One key matchup is the UVa offensive tackles against Corey Moore and John Engelberger. UVa has a big and talented offensive line, but their secret is that they don't have a lot of experience at the tackle position. On one side, they line up Brad Barnes, a junior who is an impressive 6-7, 310 pounds, but this is Barnes's first year starting. On the other side is sophomore Josh Lawson, who is 6-5, 295, and to his credit, has one year of starting experience.
Look for UVa to keep the tight end in most of the time to help with blocking, and if not the tight end, then a running back or two. If UVa is successful in pass-blocking, then believe it or not, our secondary will get a bigger test against the Wahoos than they did against Clemson.
On Offense, Questions Abound
There are three key questions about Tech's offense that need to be answered:
1.) Is that offensive line for real?
Is the Tech O-line the subpar group that showed up against UAB and JMU, or is it the world-beaters that ran all over Clemson? If the same line that played against Clemson arrives in Scott Stadium, the Hoos, with their ultra-thin defense, are in trouble.

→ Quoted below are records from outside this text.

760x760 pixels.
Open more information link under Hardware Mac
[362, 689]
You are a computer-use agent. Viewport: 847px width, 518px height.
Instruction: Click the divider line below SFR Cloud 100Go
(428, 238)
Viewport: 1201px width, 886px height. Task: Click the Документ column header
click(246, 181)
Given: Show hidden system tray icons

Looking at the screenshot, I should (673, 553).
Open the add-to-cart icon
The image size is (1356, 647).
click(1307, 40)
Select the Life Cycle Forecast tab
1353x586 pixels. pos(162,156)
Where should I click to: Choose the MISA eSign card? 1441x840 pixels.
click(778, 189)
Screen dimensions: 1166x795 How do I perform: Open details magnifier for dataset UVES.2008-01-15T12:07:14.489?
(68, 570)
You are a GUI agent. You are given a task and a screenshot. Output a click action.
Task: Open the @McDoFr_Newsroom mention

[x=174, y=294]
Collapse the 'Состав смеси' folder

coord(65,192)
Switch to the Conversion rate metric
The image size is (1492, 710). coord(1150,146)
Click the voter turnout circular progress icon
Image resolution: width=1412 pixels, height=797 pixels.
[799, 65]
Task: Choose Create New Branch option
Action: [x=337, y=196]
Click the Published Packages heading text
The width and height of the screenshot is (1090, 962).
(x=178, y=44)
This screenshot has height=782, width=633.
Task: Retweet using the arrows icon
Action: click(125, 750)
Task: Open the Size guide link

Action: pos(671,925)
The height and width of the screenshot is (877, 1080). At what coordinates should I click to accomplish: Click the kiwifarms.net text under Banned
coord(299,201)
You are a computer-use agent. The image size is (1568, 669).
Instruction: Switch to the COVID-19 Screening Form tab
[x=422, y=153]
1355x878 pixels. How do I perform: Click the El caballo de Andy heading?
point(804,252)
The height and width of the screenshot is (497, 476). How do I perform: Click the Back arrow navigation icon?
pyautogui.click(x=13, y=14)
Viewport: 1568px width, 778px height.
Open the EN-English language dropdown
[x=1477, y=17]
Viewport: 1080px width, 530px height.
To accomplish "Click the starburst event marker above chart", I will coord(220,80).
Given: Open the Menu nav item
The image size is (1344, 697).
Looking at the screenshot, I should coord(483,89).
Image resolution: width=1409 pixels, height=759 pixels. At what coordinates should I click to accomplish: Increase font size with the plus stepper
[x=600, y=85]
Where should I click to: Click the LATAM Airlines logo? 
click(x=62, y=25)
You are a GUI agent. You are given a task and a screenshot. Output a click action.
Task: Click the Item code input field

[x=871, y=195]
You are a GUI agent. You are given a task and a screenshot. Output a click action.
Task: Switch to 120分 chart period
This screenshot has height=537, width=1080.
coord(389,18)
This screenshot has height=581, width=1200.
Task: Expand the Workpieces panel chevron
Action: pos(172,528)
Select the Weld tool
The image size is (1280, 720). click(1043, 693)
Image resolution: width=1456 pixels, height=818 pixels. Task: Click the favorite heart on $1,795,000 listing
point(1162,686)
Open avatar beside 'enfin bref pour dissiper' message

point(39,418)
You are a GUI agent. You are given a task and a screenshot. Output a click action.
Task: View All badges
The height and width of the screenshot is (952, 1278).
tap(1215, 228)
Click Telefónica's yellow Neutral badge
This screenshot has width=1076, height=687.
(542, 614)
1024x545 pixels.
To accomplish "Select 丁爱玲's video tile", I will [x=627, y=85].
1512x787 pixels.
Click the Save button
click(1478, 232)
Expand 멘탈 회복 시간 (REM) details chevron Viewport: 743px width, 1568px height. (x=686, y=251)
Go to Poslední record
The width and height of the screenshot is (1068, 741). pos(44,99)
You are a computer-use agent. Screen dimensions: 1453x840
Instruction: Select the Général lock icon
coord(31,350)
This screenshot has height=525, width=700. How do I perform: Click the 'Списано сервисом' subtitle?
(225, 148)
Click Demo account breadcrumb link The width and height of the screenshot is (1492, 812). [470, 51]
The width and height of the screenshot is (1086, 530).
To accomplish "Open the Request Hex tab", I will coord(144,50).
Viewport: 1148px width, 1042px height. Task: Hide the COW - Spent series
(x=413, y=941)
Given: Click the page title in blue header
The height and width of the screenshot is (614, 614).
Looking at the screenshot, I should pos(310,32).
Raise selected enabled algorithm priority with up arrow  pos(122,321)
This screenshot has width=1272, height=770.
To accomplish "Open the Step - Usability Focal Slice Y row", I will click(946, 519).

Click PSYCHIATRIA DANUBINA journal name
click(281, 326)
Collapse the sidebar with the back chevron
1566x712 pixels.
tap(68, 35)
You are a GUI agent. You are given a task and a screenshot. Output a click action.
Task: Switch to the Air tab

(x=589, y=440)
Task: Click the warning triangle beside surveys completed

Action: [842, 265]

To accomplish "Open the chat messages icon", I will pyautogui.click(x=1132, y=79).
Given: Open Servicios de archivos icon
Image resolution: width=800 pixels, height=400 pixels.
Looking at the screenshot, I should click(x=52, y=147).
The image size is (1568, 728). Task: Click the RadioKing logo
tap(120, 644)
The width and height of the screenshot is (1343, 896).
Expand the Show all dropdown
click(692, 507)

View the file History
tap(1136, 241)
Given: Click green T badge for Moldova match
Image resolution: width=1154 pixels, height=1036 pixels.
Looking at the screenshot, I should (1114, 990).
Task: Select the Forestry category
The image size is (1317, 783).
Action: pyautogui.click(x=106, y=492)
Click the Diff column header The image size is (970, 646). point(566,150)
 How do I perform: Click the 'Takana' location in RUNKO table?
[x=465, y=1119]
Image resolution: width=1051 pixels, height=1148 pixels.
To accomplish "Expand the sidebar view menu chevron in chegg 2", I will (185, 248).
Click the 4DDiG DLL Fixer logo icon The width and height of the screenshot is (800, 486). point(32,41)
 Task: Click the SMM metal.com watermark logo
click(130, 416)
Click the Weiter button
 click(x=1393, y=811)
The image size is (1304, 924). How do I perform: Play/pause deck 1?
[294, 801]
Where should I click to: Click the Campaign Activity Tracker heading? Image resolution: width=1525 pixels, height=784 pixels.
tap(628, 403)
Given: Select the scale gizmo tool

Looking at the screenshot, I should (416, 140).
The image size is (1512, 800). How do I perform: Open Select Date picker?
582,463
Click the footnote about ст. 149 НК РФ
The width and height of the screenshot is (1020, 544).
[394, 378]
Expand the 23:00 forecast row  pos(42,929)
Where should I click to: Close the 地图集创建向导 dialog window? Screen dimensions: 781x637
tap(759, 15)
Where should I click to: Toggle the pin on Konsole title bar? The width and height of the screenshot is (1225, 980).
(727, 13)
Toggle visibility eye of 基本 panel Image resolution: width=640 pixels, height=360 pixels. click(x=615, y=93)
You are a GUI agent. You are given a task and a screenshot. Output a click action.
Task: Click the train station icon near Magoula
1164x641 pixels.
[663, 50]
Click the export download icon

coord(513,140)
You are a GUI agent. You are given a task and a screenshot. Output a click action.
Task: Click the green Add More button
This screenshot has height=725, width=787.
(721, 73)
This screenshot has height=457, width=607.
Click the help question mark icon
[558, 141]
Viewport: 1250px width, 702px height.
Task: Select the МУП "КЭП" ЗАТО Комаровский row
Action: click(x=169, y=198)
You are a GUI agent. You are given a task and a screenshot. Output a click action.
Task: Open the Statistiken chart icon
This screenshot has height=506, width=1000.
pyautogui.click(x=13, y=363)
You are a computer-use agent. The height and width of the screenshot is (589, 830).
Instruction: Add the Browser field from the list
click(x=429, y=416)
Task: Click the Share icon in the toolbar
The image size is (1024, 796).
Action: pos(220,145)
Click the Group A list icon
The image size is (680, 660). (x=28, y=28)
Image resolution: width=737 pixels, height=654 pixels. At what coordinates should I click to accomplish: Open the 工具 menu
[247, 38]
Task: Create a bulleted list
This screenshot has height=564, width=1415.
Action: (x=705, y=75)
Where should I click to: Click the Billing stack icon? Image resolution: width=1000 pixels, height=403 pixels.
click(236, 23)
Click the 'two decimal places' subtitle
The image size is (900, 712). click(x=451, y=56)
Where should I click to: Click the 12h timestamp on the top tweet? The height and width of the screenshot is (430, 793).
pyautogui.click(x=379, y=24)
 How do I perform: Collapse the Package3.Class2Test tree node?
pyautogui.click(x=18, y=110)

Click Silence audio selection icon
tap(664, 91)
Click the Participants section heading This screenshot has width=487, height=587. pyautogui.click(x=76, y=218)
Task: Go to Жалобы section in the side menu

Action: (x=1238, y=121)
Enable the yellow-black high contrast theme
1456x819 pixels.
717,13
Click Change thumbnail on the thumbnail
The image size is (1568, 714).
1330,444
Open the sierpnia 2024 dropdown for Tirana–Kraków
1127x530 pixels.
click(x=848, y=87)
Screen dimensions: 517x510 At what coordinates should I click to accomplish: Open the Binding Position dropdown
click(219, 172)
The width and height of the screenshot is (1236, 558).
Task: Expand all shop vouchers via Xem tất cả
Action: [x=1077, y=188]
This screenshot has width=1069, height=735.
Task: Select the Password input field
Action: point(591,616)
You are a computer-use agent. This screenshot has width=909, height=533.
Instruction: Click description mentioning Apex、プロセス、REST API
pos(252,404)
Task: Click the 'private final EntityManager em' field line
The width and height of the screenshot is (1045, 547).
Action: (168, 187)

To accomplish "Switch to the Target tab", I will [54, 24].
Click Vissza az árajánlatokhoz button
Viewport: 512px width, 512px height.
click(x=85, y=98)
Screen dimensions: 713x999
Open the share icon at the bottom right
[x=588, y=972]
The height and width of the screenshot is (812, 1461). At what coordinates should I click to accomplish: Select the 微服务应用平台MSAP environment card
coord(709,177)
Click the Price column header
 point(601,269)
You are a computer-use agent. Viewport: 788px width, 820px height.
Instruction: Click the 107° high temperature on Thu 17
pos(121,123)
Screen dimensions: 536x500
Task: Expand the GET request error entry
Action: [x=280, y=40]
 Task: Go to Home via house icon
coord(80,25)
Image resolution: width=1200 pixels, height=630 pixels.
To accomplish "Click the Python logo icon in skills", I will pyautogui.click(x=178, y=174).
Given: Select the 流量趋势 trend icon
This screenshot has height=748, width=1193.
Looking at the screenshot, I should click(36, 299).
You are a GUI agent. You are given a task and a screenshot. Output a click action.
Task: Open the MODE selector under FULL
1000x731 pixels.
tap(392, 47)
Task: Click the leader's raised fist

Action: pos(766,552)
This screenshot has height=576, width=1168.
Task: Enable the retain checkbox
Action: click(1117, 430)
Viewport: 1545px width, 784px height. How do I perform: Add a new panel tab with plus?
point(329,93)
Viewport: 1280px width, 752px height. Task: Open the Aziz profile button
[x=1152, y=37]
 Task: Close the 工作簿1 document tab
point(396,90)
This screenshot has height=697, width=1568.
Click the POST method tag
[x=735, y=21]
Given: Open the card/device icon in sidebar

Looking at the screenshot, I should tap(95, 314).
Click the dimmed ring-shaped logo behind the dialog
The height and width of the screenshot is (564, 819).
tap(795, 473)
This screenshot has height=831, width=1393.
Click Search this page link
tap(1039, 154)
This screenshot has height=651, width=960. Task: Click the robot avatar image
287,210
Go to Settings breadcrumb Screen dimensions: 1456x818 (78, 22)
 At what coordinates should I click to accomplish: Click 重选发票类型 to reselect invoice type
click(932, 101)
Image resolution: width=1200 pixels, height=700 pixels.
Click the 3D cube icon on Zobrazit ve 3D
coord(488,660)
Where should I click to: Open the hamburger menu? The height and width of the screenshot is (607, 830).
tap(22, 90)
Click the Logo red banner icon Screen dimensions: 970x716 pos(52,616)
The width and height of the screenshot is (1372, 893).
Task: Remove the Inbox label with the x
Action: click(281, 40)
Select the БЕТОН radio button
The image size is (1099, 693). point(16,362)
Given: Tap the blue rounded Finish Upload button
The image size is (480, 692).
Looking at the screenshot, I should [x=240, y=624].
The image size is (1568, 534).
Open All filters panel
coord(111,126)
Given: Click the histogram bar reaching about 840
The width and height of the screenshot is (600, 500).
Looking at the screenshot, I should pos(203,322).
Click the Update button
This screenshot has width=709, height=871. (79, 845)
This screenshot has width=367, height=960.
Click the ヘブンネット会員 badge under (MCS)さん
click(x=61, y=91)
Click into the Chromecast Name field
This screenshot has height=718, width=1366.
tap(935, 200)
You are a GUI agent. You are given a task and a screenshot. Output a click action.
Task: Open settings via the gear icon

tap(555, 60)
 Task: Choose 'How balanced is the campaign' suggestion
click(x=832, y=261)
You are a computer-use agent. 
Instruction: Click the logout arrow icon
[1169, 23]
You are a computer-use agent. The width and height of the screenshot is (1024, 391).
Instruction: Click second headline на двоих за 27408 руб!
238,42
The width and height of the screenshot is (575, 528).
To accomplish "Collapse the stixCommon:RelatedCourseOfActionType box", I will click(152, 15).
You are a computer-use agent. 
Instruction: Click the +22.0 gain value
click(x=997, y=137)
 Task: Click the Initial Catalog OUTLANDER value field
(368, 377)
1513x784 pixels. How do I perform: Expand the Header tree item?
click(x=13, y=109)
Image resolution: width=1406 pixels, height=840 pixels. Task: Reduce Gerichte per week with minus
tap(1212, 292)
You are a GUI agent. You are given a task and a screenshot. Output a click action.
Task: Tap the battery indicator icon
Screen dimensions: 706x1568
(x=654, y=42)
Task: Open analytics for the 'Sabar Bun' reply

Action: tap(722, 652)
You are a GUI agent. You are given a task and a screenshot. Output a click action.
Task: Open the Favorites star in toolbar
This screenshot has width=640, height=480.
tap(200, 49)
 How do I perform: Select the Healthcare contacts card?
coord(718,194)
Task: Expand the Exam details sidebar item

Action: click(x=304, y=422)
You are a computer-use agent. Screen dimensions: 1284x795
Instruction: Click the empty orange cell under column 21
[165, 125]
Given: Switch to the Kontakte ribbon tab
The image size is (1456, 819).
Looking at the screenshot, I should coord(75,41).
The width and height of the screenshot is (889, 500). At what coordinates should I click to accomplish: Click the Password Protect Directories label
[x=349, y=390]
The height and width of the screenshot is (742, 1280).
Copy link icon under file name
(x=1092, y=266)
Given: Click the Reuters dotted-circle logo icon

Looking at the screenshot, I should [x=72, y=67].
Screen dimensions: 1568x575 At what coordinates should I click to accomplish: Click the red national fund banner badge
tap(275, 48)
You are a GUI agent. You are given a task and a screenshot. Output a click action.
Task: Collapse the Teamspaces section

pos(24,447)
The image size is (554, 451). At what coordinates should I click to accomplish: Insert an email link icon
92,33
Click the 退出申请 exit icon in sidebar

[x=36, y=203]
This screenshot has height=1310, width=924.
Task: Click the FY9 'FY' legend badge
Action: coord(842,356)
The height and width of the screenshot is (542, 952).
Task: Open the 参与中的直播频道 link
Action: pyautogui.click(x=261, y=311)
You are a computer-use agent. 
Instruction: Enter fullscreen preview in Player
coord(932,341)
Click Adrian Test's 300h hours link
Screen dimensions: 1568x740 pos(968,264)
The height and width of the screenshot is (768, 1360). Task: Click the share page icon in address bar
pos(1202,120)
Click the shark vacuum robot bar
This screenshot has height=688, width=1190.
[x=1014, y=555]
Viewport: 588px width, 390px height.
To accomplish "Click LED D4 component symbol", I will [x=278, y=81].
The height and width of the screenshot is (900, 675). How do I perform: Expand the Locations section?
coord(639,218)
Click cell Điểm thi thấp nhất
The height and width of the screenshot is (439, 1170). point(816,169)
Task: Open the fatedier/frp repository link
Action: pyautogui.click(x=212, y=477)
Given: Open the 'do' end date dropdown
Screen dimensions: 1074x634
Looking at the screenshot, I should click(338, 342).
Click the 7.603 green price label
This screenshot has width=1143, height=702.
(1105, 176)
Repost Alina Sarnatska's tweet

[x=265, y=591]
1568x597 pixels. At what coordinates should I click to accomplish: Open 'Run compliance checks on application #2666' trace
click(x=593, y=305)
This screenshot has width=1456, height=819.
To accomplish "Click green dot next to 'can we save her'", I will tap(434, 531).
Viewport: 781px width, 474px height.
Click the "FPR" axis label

Virginia's defense has been gutted by graduation, off-the-field problems, and injuries. They're thin at many positions, and young, but talented (witness true freshman Jerton Evans's two interceptions against BYU as evidence of his talent). If the Hokies can work a little success on offense, the UVa defense might panic a little, as young players tend to do, and go into the tank. It's up to Tech's offensive line to make that happen.
2.) Will Michael Vick step up his game?
Michael threw three picks against Clemson. He showed flashes of brilliance, but he made the mistakes we all expected from him. The question I'm asking now is simple. Will Vick take all year to step up his game, or will we see a drastic improvement from him between the Clemson and UVa games?
Jim Druckenmiller was awesome in his first start against Boston College in 1995. Then he was horrible against Cincinnati the next week. Then he settled down, played a solid game against Miami in game three, and never looked back.
Michael Vick was awesome in his first start against JMU. Then he made some bad mistakes in his second game against Clemson, and he threw three picks, just like Druck did against Cincinnati.
What next? Will Vick have his "Miami" game, or will his development, which has mirrored Druck's so far, be different from here on out? This a key question.3.) Will the receivers get open and catch the ball?
If Vick and the offensive line play a great game, this will be less of a concern, but if they're not clicking, the receivers will need to make some plays. Emmett Johnson and Andre Davis, though talented, are young. There were some drops against Clemson, and Ricky Hall was invisible (one catch for 8 yards).
For the record, Emmett Johnson was open deep a couple of times, and Vick overthrew him once and underthrew him another time.
If the offensive line plays well, and Vick improves, and the receivers step it up, man is UVa in trouble.
Pressure Ellis, and control the ball on offense without turnovers, and the Hokies will win this one.
I'll give a nod to special teams and turnovers, but only because any idiot knows that special teams play and turnovers are key elements of any game. The Hokies gave up a special teams TD to Clemson, and turned the ball over 4 times, and that's what kept it close against the Tigers. But Clemson eventually lost - get this - because they committed two turnovers late in the game.
But I'll repeat myself: pressure Ellis, and get a good game out of the offense, and Tech brings home the win.
Saturday, 6:00, at Scott Stadium in Charlottesville, televised by ESPN2.